**WORK INSTRUCTIONS:** Whatever the records below hold, copy it all out exactly.

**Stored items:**
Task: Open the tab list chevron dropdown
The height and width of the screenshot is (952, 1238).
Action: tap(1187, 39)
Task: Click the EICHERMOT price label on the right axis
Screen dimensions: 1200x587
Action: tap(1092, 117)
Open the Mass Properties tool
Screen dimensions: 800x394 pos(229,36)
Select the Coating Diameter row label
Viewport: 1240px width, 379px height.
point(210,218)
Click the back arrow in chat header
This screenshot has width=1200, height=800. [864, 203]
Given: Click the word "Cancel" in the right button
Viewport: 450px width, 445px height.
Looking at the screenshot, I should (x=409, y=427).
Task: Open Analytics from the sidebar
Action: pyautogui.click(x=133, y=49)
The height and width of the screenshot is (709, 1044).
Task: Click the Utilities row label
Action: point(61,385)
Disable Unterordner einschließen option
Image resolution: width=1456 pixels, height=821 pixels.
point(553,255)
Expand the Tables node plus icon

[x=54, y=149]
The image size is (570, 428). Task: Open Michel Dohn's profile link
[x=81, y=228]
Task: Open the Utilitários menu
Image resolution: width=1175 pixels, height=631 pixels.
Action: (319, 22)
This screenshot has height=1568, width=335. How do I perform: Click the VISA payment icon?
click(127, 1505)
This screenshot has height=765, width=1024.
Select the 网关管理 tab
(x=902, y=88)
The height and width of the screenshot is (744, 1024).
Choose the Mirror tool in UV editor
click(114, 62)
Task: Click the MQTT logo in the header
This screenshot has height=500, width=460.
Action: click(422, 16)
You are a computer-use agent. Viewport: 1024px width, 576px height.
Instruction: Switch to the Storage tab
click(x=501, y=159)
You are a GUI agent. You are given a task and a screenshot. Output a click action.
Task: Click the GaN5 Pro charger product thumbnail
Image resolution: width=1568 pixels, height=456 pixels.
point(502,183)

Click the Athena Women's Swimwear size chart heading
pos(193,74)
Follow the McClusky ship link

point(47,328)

**EXERCISE SOLUTION:**
Task: Open the tab list chevron dropdown
The height and width of the screenshot is (952, 1238).
Action: tap(1187, 39)
Task: Click the EICHERMOT price label on the right axis
Screen dimensions: 1200x587
Action: tap(1092, 117)
Open the Mass Properties tool
Screen dimensions: 800x394 pos(229,36)
Select the Coating Diameter row label
Viewport: 1240px width, 379px height.
point(210,218)
Click the back arrow in chat header
This screenshot has width=1200, height=800. [864, 203]
Given: Click the word "Cancel" in the right button
Viewport: 450px width, 445px height.
Looking at the screenshot, I should (x=409, y=427).
Task: Open Analytics from the sidebar
Action: pyautogui.click(x=133, y=49)
The height and width of the screenshot is (709, 1044).
Task: Click the Utilities row label
Action: point(61,385)
Disable Unterordner einschließen option
Image resolution: width=1456 pixels, height=821 pixels.
point(553,255)
Expand the Tables node plus icon

[x=54, y=149]
The image size is (570, 428). Task: Open Michel Dohn's profile link
[x=81, y=228]
Task: Open the Utilitários menu
Image resolution: width=1175 pixels, height=631 pixels.
Action: (319, 22)
This screenshot has height=1568, width=335. How do I perform: Click the VISA payment icon?
click(127, 1505)
This screenshot has height=765, width=1024.
Select the 网关管理 tab
(x=902, y=88)
The height and width of the screenshot is (744, 1024).
Choose the Mirror tool in UV editor
click(114, 62)
Task: Click the MQTT logo in the header
This screenshot has height=500, width=460.
Action: click(422, 16)
You are a computer-use agent. Viewport: 1024px width, 576px height.
Instruction: Switch to the Storage tab
click(x=501, y=159)
You are a GUI agent. You are given a task and a screenshot. Output a click action.
Task: Click the GaN5 Pro charger product thumbnail
Image resolution: width=1568 pixels, height=456 pixels.
point(502,183)

Click the Athena Women's Swimwear size chart heading
pos(193,74)
Follow the McClusky ship link

point(47,328)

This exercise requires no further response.